◆ TEXTO FORNECIDO ◆
------------------------------------
Atualmente, na televisão americana temos os mais variados tipos de séries. Há algumas insuportáveis, como Glee (2009), as fracas Grimm (2011) e Following (2013), as sempre interessantes como House MD (2004), as Obras-Primas que acabaram por se matar como Dexter (2006), e as excelentes de fato, como Breaking Bad (2008) e Mad Men (2007). Mas por trás disso tudo, está um cuidado muito grande dos norte-americanos com seu programa televisivo - no que se diz as séries, o resto ainda pode ser considerado inútil. As séries já não são mais televisivas, ousam no roteiro, respeitam o telespectador, até fotografam de forma belíssima. Aqui no Brasil, não chegamos a um nível tão alto, mas mesmo assim é demonstrado um cuidado a mais ao que se refere ao produto televisivo - pelo menos em sua técnica. O mesmo pode ser dito pelo resto do mundo. Salvo algumas exceções, como O Decálogo, uma minissérie polonesa dirigida por Krzysztof Kieślowski.
Se antigamente, uma série ou outra se destacava de década em década, hoje em dia, é de 2 em 2 anos. Há quem diga que isso começou com o roteiro de Família Sopranos (iniciada em Janeiro de 1999), que veio a inspirar muito à televisão norte-americana.
Só que em 1974 (ou melhor, em 1970, a estreia na TV alemã do diretor) Rainer Werner Fassbinder já sabia a importância do produto televiso de qualidade. Ele ousava, fazia estórias bem elaboradas, e principalmente, bem filmadas. Praticamente, um cinema em casa. Seu objetivo era atirar para todos os lados, no bom sentido, atraindo o maior tipo de público que pudesse conseguir. Deixando de lado a telona, mas não sua genialidade. Teve alguns trabalhos mais reconhecidos, como a minissérie Berlin Alexanderplatz (1980). Acertando literalmente os alvos. Muito cineasta ainda vê as séries atualmente como inimigas do cinema, ou os filmes televisivos como algo imundo, carente de inteligência (e a maioria realmente é); entretanto, por que não levar sua genialidade para outros tipos de transmissão audiovisual? Por que pensar tão pequeno? Por que restringir-se ao mínimo? Para os menos talentosos, a ambição devora a alma, e leva junto o seu trabalho. Para Fassbinder, era uma chance de mostrar que seu talento não mudava com o tamanho da tela.
------------------------------------
◆ CONJUNTO DE DADOS ◆
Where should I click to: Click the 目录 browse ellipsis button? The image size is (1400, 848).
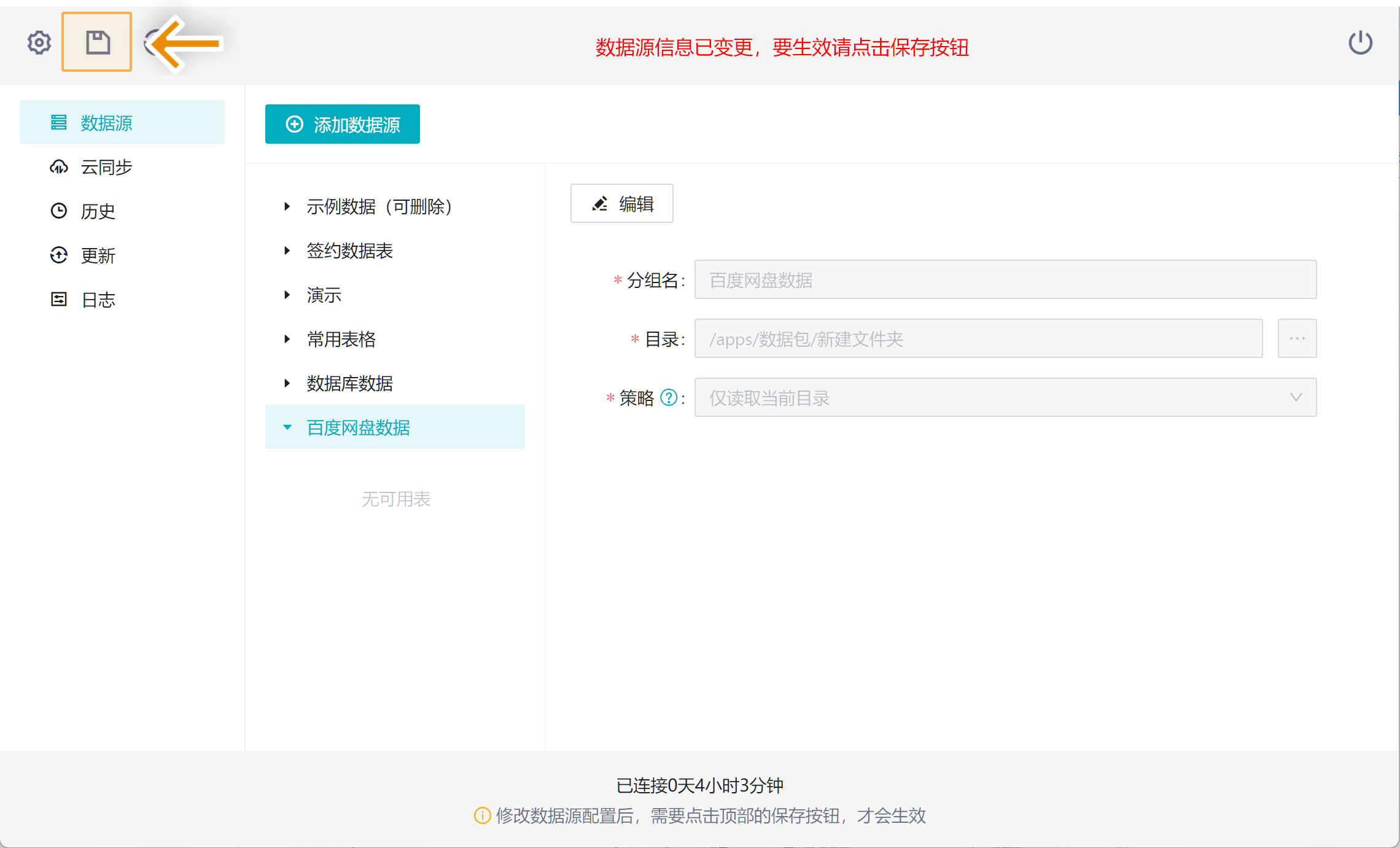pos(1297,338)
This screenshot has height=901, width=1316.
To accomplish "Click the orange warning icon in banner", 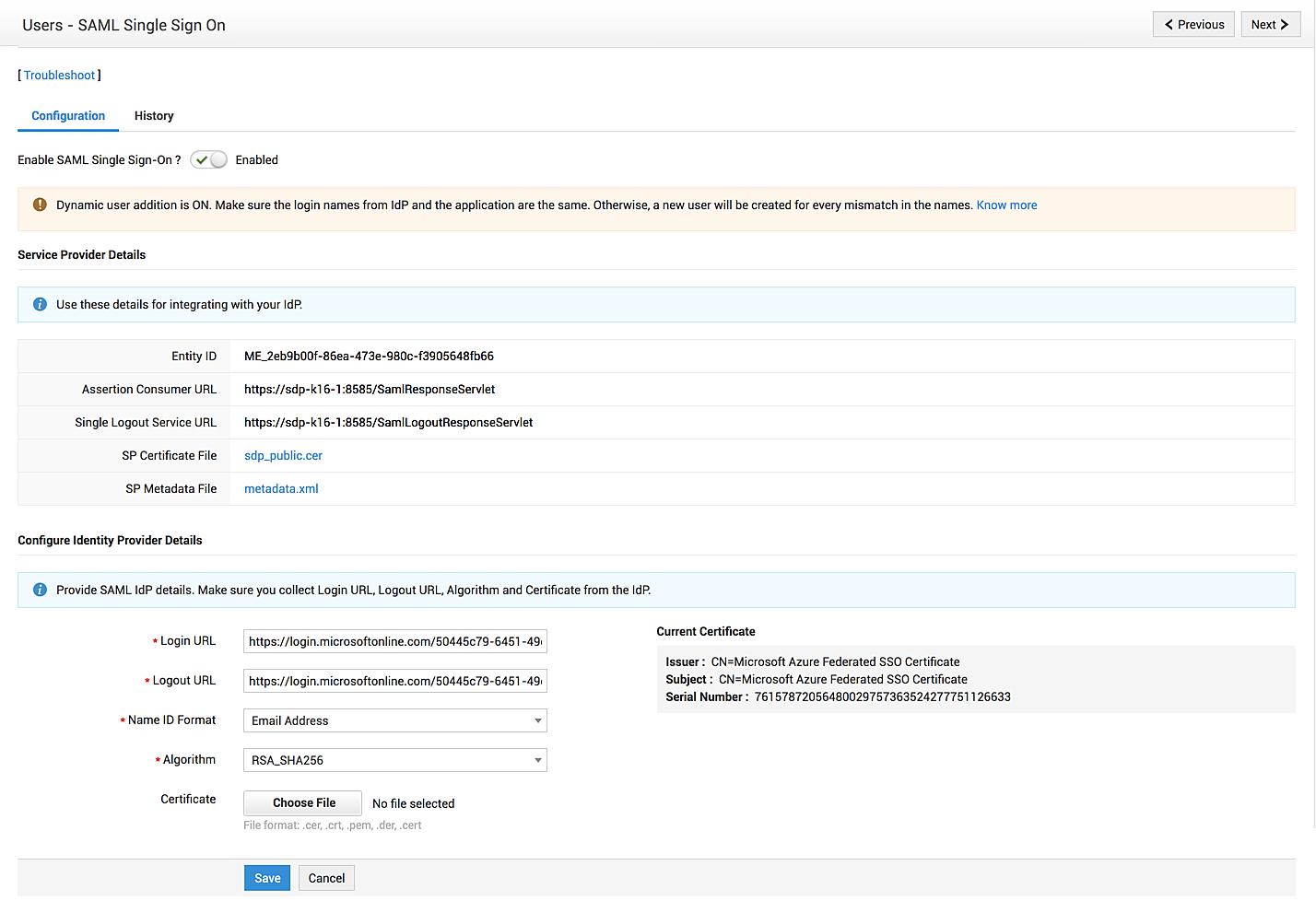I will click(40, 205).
------------------------------------
◆ PROBLEMAS A RESOLVER ◆
a - Segundo o texto sobre séries de TV, qual minissérie está entre os trabalhos mais reconhecidos de Fassbinder?
b - Reproduza tudo do texto sobre séries de TV, de "Se antigamente, uma" até "à televisão norte-americana.".
c - Dê continuidade ao texto sobre séries de TV a partir do ponto em que ele termina.
Não é preciso usar o material.

◆ RESPOSTAS ◆
a - Berlin Alexanderplatz (1980).

b -
Se antigamente, uma série ou outra se destacava de década em década, hoje em dia, é de 2 em 2 anos. Há quem diga que isso começou com o roteiro de Família Sopranos (iniciada em Janeiro de 1999), que veio a inspirar muito à televisão norte-americana.

c -
Martha (Margit Carstensen) é uma típica mulher alemã burguesa de seu tempo, magra (aqui, em excesso) e de lindos cabelos avermelhados, branca e de sobrancelha quase inexistente. Tipíco também é o que ela representa, uma Alemanha carente, perdida e que se submete a qualquer coisa, desde que isso a faça ser bem vista. Não tem personalidade, não é uma mulher moderna, o direito e a luta dos sexos aqui não existe, também não pertencia a um país moderno. Logo no início, vemos a fria relação de Martha com seu pai (Adrian Hoven), que depois de passar mal ao subir uma escada acaba morrendo. Aliás, essa cena é muito interessante. Sua mensagem é muito direta. Um velho cai morto em uma escada, sua filha desesperada deixa sua bolsa cair, uma multidão parece se importar de repente, uma mão masculina com uma aliança (que não dá a impressão de ser de alguém pobre) pega a bolsa sem que ninguém veja, Martha esquece o pai, começa a lamentar sua bolsa. Matem a minha família, mas não roubem os meus pertences.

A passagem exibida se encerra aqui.